La proposta è destinata a far discutere, come spesso accade in Italia per qualsiasi novità in fatto di leggi e norme. Si tratta dell’idea di un deputato della Repubblica, Luigi Marattin, di obbligare chiunque apra un profilo su una piattaforma social a presentare congiuntamente un documento di identità per mettere un freno al diffondersi delle fake news, hate speech e profili falsi dai quali chiunque malintenzionato può muoversi per agire nel torbido ai danni di altri utenti. La proposta di legge è più che altro una sfida, o forse una provocazione, che vuole obbligare milioni di persone a svelare le proprie generalità e a rendersi responsabili delle loro azioni sul web. La petizione dell’onorevole è partita subito online sul sito del partito a cui il deputato afferisce, ovvero Italia Viva, con l’obiettivo di raggiungere almeno 10mila firme. Il cuore della proposta vuole avvalersi di una autorità super partes che sia in grado di monitorare le effettive identità degli autori dei post pubblicati sui social e che dunque un account corrisponda a un effettivo nome e cognome al quale risalire in caso di una violazione di legge. Idea in sé è anche positiva, ma che si scontra sia con la naturalità di un mezzo, la rete, nato come libero e svincolato da controlli mainstream, sia con la policy delle varie piattaforme derivanti per l’appunto da un endogeno senso si libertà data all’utente.

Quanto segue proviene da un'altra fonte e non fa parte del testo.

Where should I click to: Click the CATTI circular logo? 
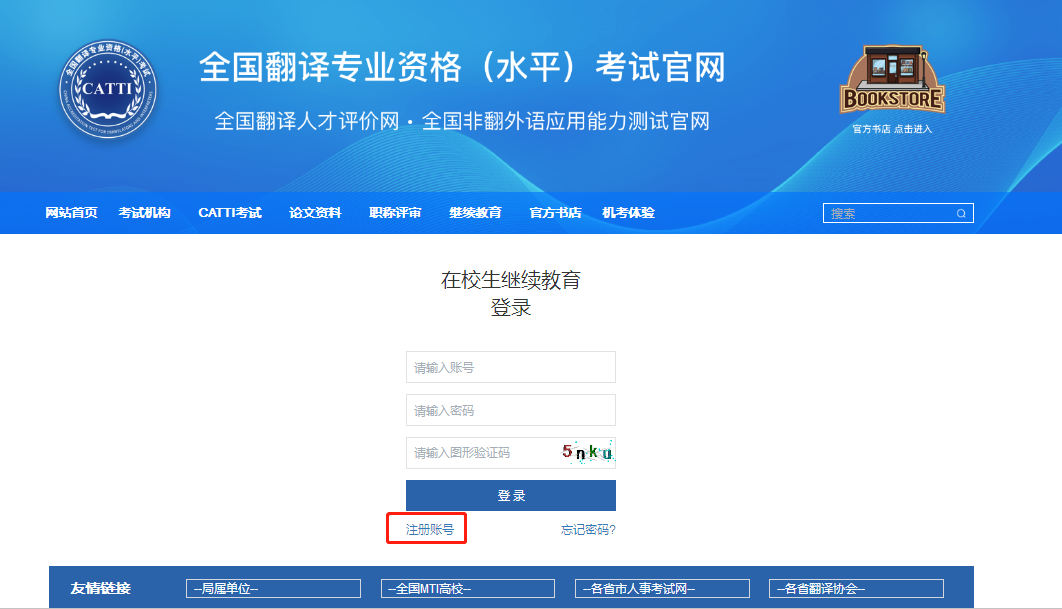click(x=107, y=90)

Facebook, per esempio, non pone vincoli insormontabili del tutto aggirabili per iscriversi: basta inserire nome e cognome e impostare una data di nascita, che può benissimo non essere corrispondente a quella reale, raggiro perpetrato da molti minori che vogliono iscriversi a Facebook senza dover aspettare di aver compiuto 13 anni così come imposto dal limite d’età della stessa azienda americana. La violazione di questi passaggi non costa nulla all’utente, se non, e solo quando Facebook dovesse fare un effettivo controllo, la chiusura dell’account. Il raggiro delle regole di iscrizione per minori o malintenzionati è valevole per tutti i maggiori social network e per creare account falsi o multipli bastano pochissimi minuti e subito si diviene anonimi dispensatori di bufale o, peggio, di odio. Dal punto di vista della libertà concessa a ogni singolo utente si vede come egli goda di massima autonomia di movimento e di azione, così come per ciò che concerne l’ambito della sicurezza online.
L’utente che si macchia di un reato commesso durante la navigazione sul web, può, tramite rogatoria internazionale, essere rintracciato e perseguibile risalendo all’indirizzo IP incriminato. Vi sono però casi in cui o la richiesta di rogatoria non viene accettata dai gestori delle piattaforme social per proprie politiche interne e in virtù del primo emendamento statunitense, sia perché gli autori di reati online spesso e volentieri operano mascherandosi dietro un falso IP. Per completezza di informazione si deve aggiungere che da qualche anno sono gli stessi Stati e governi internazionali a sfruttare l’anonimato e a diffondere odio e falsa propaganda a fini politici extraterritoriali e fortemente destabilizzanti dell’ordine interno. Lo scontro è aperto e sul piatto della bilancia vi è, come preconizzato da Bauman, l’irrisolto dilemma dell’equilibrio impossibile tra libertà e sicurezza. La condizione umana oggi è permeata dal principio del piacere e della libertà a tutti i costi. Paradossalmente però il raggiungimento della felicità dataci dal godere del piacere diffuso e disponibile in epoca liquida o postmoderna è difficile se non utopico da raggiungere. Ecco allora subentrare il senso di incertezza e di insicurezza (lo straniero alle porte), fomentate da ansia e spesso da angoscia (precarietà).
La globalizzazione, mantra del nuovo secolo e panacea di tutti i mali secondo molti, assieme al proliferare incontrollato dei nuovi media, risultato del principio di libertà di cui sopra, hanno portato a un diffuso senso di disorientamento e divisione tra le persone. Di fronte a questo stato di cose, ai governi e alla politica è rimasta una sola cosa da fare, mantenere l’ordine e il controllo, affinché la tensione tra i due principi della libertà e della sicurezza si mantenga sempre a livelli tali da permettere allo Stato di ergersi a controllore di queste due modalità dello spirito contemporaneo.